Zugleich begannen Vorstöße in der Nähe von Artjomowsk (Bachmut) im Nordosten der DVR und Marjinka westlich von Donezk. Wie Wsgljad berichtete, ließ die Verlegung ukrainischer Truppen und Technik (darunter HIMARS-Anlagen) an den Chersoner Frontabschnitt die ukrainische Armee am Donezker Abschnitt ohne operative Reserven zurück. Andererseits haben Russlands Streitkräfte seit dem Beginn der Teilmobilmachung die Lücken an allen Frontabschnitten vollständig geschlossen, während die Fähigkeit des Gegners, die eigenen Mobilisierungsreserven weiter auszuschöpfen, fraglich bleibt. Kasakow erklärte:
"Allem Anschein nach handelt es sich bei den 87.000 russischen Mobilisierten um diejenigen, die erst vor Kurzem die Uniform ausgezogen und nicht vergessen haben, wie man Waffen bedient. Sie müssen nicht erneut in Taktik ausgebildet werden. Ich sprach mit einem Bataillonskommandanten am Frontabschnitt Cherson. Vor zwei Wochen wurde sein Verband durch ein Hundert Mobilisierte verstärkt, sie kämpften gemeinsam mit den regulären Soldaten und waren genauso gut."

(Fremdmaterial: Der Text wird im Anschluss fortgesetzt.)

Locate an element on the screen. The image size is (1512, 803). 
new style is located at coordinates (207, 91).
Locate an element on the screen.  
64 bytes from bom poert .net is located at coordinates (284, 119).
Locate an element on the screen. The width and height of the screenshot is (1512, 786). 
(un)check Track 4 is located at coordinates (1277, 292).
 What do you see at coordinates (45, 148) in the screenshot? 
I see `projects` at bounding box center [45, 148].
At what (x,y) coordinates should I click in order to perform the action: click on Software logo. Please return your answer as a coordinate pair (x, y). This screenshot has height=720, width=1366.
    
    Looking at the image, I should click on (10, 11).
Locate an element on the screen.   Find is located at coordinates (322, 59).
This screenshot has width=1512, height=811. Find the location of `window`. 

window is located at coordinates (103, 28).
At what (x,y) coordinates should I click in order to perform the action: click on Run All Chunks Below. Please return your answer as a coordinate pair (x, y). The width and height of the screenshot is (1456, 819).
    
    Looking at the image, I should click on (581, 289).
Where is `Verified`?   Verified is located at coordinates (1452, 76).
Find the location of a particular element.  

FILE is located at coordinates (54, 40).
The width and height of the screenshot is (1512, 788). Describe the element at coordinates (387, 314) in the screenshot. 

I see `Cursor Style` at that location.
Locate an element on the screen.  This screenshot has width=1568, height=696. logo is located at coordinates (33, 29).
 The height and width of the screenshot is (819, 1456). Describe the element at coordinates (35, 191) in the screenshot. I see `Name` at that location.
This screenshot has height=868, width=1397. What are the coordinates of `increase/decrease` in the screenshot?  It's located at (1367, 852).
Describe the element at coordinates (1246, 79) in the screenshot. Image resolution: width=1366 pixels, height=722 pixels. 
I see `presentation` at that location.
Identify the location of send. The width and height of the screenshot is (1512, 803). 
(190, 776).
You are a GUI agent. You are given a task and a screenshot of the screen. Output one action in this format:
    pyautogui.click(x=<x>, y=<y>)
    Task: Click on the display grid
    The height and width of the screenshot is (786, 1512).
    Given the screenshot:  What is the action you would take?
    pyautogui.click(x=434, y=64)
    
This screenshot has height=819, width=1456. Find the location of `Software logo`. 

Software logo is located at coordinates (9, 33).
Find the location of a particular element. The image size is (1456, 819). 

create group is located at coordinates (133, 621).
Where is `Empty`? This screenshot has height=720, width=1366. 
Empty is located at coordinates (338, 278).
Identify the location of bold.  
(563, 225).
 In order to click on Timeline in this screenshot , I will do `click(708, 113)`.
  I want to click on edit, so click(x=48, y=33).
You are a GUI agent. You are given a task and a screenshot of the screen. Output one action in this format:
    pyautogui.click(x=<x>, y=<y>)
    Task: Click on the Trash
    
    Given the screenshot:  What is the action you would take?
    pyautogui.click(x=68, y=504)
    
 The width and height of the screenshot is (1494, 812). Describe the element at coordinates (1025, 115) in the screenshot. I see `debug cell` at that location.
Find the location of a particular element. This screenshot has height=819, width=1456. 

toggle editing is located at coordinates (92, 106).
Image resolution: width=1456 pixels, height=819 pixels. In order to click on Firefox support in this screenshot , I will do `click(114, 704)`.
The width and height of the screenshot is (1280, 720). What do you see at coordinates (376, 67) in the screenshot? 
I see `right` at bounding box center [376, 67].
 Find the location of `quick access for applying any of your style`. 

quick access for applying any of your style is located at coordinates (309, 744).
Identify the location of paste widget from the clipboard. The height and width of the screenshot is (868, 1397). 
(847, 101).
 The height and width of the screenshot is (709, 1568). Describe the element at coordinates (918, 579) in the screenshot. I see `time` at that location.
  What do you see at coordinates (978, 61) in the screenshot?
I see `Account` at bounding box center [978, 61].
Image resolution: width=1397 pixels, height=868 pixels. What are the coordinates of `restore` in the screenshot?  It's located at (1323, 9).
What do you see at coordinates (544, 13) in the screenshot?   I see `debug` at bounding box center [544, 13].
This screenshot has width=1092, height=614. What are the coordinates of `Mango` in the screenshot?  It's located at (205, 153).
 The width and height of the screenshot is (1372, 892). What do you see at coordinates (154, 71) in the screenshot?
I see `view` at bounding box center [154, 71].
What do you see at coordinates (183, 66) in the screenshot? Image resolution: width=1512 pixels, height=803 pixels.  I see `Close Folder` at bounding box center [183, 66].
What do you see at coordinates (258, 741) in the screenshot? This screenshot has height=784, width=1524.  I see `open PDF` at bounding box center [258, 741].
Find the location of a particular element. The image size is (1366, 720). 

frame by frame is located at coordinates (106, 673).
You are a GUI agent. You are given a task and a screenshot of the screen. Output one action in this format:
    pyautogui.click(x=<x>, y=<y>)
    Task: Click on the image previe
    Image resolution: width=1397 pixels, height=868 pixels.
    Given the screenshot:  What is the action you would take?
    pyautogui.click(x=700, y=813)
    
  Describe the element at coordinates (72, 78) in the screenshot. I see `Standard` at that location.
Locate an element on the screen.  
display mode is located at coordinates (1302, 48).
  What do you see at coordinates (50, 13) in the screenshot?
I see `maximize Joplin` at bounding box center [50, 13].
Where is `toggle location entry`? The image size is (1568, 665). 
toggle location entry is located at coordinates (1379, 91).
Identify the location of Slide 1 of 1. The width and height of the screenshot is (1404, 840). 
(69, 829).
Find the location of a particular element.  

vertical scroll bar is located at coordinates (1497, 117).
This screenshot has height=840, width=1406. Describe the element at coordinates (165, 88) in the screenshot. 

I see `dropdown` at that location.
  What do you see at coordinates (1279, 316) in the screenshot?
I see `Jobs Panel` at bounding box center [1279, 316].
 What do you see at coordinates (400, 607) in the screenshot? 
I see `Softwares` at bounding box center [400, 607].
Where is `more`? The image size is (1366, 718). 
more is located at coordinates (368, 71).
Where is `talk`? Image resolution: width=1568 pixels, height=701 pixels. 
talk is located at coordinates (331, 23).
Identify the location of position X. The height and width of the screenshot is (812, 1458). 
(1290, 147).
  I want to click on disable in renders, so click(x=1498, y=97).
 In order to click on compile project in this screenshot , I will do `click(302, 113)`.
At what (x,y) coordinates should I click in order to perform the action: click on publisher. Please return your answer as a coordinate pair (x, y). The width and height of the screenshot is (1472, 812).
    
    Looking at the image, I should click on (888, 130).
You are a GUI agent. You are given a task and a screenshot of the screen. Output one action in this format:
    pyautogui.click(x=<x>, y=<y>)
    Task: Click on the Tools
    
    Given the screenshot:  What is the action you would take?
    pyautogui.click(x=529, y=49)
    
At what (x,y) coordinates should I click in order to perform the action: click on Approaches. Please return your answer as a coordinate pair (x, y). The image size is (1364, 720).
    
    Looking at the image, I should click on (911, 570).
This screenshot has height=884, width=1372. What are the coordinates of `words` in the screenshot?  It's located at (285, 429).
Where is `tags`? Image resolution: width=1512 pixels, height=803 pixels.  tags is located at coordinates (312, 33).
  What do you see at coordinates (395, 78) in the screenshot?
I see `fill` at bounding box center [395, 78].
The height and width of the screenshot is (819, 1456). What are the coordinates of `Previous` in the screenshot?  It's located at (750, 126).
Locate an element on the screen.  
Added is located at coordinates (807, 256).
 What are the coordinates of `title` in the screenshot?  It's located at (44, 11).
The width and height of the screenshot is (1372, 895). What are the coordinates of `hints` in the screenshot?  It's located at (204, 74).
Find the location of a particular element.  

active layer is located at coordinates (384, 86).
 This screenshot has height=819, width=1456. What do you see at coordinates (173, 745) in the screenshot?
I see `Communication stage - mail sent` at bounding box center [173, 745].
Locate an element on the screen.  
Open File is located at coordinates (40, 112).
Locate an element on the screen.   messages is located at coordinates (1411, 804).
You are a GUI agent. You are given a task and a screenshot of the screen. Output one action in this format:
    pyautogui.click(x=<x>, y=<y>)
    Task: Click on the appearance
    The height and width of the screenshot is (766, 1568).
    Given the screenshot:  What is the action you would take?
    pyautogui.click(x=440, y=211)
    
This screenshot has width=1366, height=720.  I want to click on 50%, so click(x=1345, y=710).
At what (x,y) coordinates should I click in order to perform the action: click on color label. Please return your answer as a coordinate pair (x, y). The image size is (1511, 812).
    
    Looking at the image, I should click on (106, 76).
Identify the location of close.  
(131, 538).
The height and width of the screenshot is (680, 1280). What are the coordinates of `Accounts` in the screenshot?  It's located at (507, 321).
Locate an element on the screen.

Laut dem Experten werden Mobilisierte zur Auffüllung regulärer Verbände geschickt. Dies sei das ideale Vorgehen, weil die Neuankömmlinge in bereits bestehende Verbände eingegliedert würden. Letztere verfügen auch über eigene Truppenübungsplätze für weitere Trainings.
Aus anderen Mobilisierten würden separate Panzer-, Artillerie- und Fernmeldeeinheiten formiert, die eigene Aufgaben haben, sagte Kasakow. Seiner Meinung nach wäre es sinnvoll, die zurzeit außerhalb des Gebiets der Spezialoperation ausgebildeten 213.000 Reservisten zu nutzen, um Berufssoldaten zu ersetzen. Letztere sollten dann an der Front eingesetzt werden. Er erklärte:
"Aus Berufssoldaten könnten Sturmbrigaden aufgestellt werden. Außerdem könnten die Mobilisierten die regulären Einheiten an denjenigen Frontabschnitten ersetzen, die gründlich befestigt sind."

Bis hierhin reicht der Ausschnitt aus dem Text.